# [WORK REQUIRED]
Read the lines of the data below and retrieve those with "price".

# [DATA EXTRACTS]
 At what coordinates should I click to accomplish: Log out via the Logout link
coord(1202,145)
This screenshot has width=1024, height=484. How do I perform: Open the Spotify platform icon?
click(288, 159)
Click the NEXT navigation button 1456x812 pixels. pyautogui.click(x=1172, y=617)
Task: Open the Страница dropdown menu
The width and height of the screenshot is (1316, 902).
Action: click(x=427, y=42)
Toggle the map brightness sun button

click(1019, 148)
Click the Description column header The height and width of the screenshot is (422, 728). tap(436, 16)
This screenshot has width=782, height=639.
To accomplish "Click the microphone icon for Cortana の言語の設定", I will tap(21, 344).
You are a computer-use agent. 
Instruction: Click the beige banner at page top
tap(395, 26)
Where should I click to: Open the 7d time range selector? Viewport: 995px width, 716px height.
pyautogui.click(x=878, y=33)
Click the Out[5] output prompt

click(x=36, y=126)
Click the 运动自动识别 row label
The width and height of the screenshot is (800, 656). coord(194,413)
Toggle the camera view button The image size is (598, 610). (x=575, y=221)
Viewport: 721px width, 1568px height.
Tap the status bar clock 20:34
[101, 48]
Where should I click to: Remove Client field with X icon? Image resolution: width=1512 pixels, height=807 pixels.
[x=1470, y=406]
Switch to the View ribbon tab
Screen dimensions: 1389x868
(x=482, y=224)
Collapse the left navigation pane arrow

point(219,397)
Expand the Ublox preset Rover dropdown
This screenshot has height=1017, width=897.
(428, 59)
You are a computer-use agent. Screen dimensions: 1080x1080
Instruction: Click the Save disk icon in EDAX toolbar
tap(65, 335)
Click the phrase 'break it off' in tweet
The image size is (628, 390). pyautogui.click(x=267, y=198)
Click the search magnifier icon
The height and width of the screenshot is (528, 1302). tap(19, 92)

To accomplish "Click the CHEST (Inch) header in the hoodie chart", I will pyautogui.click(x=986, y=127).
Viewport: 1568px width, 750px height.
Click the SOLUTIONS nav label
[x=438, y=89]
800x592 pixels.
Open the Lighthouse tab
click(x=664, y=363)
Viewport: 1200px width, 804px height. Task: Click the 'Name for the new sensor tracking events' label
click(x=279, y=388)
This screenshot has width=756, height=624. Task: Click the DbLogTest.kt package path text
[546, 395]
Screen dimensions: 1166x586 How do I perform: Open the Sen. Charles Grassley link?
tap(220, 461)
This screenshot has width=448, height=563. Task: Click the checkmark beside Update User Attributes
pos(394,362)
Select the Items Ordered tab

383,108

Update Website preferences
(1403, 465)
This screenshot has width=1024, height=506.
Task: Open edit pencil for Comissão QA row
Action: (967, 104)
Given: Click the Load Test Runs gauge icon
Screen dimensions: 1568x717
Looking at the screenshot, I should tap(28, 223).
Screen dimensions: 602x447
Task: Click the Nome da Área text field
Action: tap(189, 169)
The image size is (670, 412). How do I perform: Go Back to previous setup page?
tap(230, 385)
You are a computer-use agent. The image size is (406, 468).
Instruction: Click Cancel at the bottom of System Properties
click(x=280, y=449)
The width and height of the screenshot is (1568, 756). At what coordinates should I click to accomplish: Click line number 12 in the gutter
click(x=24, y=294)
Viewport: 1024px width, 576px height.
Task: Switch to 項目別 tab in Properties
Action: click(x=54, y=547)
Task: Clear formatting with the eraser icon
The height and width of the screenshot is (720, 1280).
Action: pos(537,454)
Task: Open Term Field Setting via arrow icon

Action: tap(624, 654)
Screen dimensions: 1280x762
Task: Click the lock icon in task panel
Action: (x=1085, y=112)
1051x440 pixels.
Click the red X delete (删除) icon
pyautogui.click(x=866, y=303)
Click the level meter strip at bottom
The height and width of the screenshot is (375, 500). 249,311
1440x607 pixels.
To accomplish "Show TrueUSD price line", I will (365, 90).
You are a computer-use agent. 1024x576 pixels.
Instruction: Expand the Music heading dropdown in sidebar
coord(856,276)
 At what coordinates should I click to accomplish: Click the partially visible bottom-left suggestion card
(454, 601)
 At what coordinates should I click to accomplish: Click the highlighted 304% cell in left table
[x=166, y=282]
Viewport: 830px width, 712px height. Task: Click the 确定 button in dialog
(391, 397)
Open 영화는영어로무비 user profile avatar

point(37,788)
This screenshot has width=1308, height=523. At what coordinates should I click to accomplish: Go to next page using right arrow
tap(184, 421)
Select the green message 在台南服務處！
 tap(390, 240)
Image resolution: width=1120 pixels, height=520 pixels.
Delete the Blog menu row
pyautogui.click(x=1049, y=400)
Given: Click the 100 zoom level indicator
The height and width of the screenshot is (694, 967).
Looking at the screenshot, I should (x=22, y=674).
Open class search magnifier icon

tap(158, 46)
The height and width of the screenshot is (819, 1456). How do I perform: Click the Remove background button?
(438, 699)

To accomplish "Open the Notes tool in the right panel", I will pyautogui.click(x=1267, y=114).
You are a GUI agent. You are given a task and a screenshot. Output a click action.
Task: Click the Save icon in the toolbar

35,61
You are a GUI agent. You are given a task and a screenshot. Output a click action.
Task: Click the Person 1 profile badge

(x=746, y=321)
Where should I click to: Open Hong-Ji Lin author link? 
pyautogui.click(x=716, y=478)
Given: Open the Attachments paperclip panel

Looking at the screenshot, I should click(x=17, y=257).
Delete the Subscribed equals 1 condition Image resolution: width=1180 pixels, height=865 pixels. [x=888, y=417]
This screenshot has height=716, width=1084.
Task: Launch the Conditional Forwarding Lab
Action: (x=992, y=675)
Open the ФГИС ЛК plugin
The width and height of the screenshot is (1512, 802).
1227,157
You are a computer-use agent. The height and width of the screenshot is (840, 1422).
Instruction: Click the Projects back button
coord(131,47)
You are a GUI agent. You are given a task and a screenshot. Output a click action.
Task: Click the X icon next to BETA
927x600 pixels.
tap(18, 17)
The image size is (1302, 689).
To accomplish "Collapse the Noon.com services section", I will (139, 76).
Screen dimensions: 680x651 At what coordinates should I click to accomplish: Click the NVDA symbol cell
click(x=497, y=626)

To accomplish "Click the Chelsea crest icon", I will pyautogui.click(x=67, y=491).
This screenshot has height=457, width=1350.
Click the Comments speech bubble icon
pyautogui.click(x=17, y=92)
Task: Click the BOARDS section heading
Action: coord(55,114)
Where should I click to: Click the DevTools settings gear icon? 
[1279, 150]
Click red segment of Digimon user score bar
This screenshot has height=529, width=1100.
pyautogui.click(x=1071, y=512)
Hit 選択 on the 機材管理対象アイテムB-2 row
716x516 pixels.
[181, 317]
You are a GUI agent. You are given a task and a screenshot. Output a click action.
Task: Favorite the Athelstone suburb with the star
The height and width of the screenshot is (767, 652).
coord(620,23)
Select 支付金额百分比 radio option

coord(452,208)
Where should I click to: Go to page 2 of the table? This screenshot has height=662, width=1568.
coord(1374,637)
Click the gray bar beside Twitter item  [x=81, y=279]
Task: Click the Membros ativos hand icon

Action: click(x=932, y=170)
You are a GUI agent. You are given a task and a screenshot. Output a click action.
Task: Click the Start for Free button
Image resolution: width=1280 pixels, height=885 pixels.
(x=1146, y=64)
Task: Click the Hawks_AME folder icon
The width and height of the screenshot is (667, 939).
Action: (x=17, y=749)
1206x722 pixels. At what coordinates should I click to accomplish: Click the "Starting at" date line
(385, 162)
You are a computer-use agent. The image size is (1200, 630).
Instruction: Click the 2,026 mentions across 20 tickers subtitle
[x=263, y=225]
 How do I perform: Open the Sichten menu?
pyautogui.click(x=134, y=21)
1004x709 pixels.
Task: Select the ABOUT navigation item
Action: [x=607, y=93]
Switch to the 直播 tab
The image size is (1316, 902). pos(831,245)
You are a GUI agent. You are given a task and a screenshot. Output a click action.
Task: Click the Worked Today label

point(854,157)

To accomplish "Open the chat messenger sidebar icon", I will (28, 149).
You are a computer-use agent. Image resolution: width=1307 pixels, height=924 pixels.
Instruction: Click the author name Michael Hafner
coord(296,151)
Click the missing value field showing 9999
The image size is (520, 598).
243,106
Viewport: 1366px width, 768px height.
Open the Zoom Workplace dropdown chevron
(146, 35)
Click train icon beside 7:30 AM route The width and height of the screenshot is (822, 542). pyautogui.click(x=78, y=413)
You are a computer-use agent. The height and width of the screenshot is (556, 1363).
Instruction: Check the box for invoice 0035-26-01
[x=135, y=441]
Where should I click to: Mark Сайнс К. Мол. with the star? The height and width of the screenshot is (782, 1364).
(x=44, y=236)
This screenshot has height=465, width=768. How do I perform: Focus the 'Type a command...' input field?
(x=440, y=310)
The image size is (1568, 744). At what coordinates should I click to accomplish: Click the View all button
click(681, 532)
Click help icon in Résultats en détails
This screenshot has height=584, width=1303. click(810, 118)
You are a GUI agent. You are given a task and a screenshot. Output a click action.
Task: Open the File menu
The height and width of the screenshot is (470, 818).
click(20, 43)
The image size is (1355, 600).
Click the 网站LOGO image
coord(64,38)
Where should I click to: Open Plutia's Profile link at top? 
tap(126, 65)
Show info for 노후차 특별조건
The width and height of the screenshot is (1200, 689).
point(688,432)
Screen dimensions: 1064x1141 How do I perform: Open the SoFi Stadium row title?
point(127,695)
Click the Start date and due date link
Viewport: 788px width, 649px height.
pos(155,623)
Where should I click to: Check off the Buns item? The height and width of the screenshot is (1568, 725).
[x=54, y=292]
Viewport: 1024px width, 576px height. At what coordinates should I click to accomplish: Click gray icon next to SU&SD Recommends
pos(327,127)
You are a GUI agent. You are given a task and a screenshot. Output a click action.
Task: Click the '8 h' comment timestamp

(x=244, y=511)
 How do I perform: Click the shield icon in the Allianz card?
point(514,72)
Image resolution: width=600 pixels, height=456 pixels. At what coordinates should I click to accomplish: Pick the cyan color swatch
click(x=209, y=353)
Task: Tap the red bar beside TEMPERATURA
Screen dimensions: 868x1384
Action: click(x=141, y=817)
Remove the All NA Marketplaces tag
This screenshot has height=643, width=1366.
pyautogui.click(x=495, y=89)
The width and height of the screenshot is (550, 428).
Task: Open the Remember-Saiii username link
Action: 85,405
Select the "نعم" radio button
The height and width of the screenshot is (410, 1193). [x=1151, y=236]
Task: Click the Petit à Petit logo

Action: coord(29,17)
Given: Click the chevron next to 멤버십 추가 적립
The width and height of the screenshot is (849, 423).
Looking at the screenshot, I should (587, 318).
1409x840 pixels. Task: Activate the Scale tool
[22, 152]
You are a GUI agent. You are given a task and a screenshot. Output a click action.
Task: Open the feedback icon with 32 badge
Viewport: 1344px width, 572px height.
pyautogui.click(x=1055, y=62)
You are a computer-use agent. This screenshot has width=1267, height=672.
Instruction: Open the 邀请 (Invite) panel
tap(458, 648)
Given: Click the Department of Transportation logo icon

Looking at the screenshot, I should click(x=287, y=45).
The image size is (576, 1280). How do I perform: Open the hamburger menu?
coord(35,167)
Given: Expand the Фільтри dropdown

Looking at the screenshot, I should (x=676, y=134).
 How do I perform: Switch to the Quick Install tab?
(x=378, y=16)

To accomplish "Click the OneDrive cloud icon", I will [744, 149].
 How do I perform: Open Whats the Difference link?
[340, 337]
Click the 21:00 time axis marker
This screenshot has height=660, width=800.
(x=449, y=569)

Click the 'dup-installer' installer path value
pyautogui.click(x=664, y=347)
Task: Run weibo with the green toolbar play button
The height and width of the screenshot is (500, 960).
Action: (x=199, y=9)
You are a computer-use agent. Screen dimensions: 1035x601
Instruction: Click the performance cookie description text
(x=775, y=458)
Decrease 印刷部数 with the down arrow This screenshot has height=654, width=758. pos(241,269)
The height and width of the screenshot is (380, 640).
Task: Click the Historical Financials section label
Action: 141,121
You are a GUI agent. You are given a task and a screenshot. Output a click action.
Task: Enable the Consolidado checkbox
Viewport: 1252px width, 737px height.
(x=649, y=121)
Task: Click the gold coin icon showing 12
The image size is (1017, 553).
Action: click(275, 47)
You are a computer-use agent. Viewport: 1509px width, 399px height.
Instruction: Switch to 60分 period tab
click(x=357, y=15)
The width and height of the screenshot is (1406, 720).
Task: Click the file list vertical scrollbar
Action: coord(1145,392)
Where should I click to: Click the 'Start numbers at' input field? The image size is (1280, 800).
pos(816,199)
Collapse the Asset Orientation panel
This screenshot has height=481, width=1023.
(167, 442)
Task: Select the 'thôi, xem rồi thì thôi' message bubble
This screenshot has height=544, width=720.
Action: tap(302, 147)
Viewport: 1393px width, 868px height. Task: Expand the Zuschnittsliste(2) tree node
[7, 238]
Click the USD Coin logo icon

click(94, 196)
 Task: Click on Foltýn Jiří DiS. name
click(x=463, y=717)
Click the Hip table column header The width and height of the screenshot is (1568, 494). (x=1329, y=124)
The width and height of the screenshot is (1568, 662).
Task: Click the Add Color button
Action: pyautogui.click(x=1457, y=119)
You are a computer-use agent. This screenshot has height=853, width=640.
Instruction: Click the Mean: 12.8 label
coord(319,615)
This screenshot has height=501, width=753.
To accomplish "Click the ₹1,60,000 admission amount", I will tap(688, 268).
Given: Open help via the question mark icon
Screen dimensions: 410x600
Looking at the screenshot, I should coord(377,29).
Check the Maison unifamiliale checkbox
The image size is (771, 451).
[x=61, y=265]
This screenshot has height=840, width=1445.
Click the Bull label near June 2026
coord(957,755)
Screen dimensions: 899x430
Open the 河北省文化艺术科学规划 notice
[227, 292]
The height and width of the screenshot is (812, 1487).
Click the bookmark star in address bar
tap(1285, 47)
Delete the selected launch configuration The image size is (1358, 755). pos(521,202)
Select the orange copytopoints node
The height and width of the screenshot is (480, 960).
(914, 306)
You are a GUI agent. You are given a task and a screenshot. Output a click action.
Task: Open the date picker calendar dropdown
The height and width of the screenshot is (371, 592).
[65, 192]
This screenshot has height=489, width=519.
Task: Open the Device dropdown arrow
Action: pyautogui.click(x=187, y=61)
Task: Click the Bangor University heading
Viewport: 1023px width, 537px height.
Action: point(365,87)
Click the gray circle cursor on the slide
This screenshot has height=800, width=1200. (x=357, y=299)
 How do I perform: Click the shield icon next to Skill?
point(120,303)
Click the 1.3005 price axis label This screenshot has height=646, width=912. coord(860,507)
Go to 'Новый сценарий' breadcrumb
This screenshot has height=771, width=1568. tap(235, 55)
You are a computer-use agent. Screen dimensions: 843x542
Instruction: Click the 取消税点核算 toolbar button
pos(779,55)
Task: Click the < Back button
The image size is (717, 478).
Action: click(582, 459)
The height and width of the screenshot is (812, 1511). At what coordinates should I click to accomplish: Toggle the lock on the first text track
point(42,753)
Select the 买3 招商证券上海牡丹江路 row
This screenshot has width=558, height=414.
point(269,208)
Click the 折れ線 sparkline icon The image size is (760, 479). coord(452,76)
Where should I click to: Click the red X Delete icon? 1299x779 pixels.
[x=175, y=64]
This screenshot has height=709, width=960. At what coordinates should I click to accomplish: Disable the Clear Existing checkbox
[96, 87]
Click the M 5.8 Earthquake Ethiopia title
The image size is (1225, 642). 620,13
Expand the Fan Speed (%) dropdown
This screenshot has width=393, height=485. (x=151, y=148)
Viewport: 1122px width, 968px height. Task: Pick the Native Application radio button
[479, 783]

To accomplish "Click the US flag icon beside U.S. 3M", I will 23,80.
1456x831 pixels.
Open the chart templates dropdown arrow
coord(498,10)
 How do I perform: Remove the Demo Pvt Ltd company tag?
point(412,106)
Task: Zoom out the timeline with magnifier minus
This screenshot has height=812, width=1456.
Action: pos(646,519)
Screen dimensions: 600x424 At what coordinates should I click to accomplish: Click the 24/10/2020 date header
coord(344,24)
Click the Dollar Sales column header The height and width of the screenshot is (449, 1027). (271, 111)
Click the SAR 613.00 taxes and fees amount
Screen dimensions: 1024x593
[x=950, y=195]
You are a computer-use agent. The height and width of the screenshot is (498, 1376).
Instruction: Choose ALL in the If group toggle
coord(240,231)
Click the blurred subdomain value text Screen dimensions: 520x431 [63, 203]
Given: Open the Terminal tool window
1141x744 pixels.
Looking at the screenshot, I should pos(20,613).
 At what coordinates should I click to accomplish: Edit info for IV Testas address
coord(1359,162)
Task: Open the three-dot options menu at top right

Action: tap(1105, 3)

# [TASK ANSWER]
To accomplish "Show TrueUSD price line", I will (365, 90).
Click the 1.3005 price axis label This screenshot has height=646, width=912. coord(860,507)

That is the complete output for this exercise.